The DualShield platform is controlled by various types of policies. At the installation, DualShield provides a default policy for each type of policy. These default policies are system-level policies and are applied to the entire system. You can accept the default policies or create custom policies and apply them to the desired objects and elements.
Before you create custom policies, you need to understand the following rules:
- A policy always has a holder or owner. The holder of the default system policies is the system itself.

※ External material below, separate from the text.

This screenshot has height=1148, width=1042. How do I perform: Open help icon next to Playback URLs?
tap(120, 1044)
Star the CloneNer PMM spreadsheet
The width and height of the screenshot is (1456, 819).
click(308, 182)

- There are 5 types of the policies holders:
- System
- Domain
- Unit
- Group
- User
- When DualShiled searches for a policy, it starts from the bottom of the above holder list. If it finds the required policy, it stops the search. Effectively, a policy is inherited from the “parent” holder unless the policy is defined by the holder itself. For instance, when searching for a user’s logon policy for a specific application, DualShield starts from the user’s logon policy that is associated with the application that the user is attempting to access. If found then DualShield stops the search and uses the user’s logon policy. If the user does not have his/her own logon policy, DualShield goes up one level and checks if the groups that the user belongs to have logon policies for the application that the user is attempting to access. And so on and so forth.
- A user may be a member of several groups. When searching for a policy on the group level, DualShield merges the policy attributes of all groups that the user belongs to. If there are conflicts found in an attribute, DualShield will go up the list and search the attribute in the user’s unit policy, domain or system policy.
To create a custom policy, you can either create a new policy or clone it from an existing policy.